Diary, random, thoughts

Wie viel Persönlichkeit braucht (m)ein Blog?

Seit ein paar Tagen mache ich mir viele Gedanken darüber, wie sich das, was ich auf meinem Blog schreibe, sich auf mein Offline-Leben auswirkt. Oft grübele ich angestrengt nach, wie viel ich von meinem Leben zeigen soll, um auf MiraDilemma menschlich und echt zu wirken, ohne dabei zu viel von mir preis zugeben. Man bedenke immerhin, dass jeder auf seinem Blog etwas sehr privates angeben muss: Seine Adresse.

Dazu gehört nicht zuletzt auch die Tatsache, dass ich vor wenigen Wochen ein Opfer von einer exhibitionistischen Handlung geworden bin.
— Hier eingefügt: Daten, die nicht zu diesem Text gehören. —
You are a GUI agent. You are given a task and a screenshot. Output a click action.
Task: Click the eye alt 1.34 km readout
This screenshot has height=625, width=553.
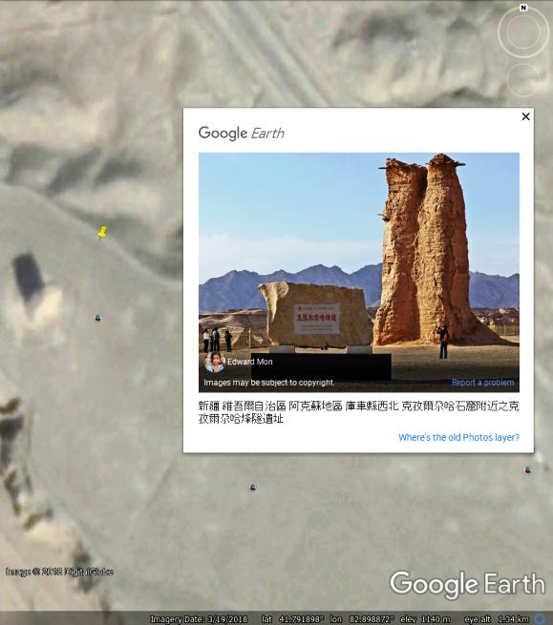(497, 619)

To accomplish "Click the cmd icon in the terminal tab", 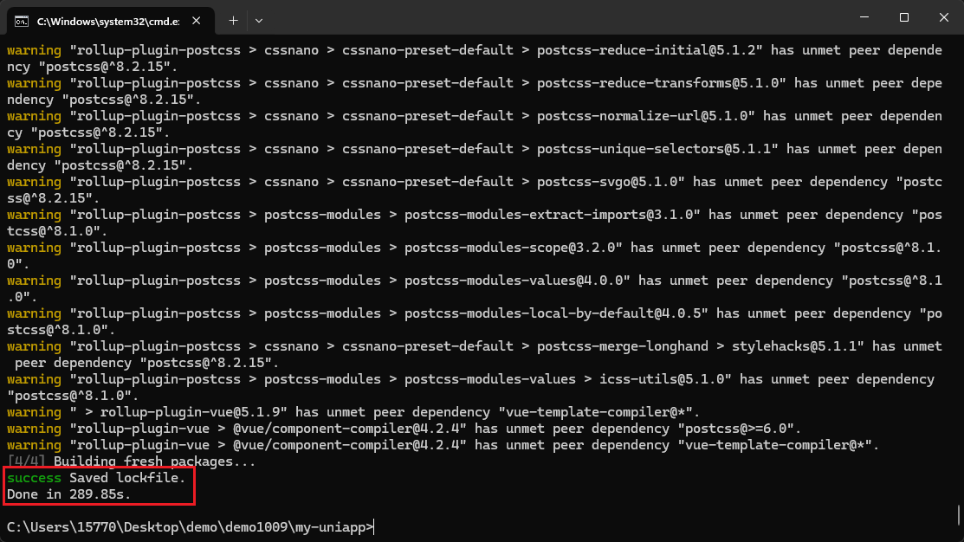I will [22, 19].
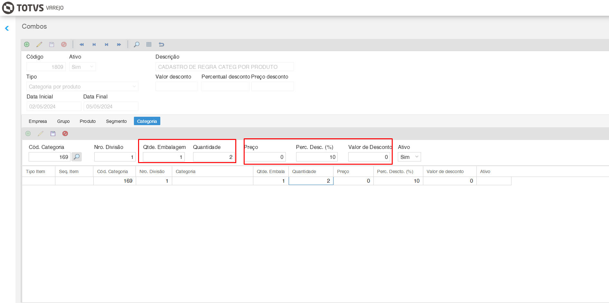Go to the previous record
This screenshot has height=303, width=609.
(94, 44)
Obwohl ich den Begriff Opfer nicht passend finde – weil ich physisch nicht zu Schaden gekommen bin – hatte ich nach dem Vorfall Probleme damit zu entscheiden, ob ich es meinen Freunden erzähle oder es einfach vergesse.

Dieser Vorfall hatte mich zum Nachdenken gebracht. War das nur Zufall? Oder war es, weil ich im Netz zu aktiv bin? Zeige ich zu viel Privates von mir? Ist mein Blog zu persönlich?

Eigentlich nicht. Ich zeige mich und wie ich aussehe, was ich trage und was für Sachen ich mag. Genau das tue ich aber auch, wenn ich mit Einkaufstaschen meiner Lieblingsläden nach Hause spaziere. Das ausgerechnet ich an diesem Tag zum “Opfer” gewählt wurde, wäre wohl auch passiert, wenn ich kein Blog gehabt hätte.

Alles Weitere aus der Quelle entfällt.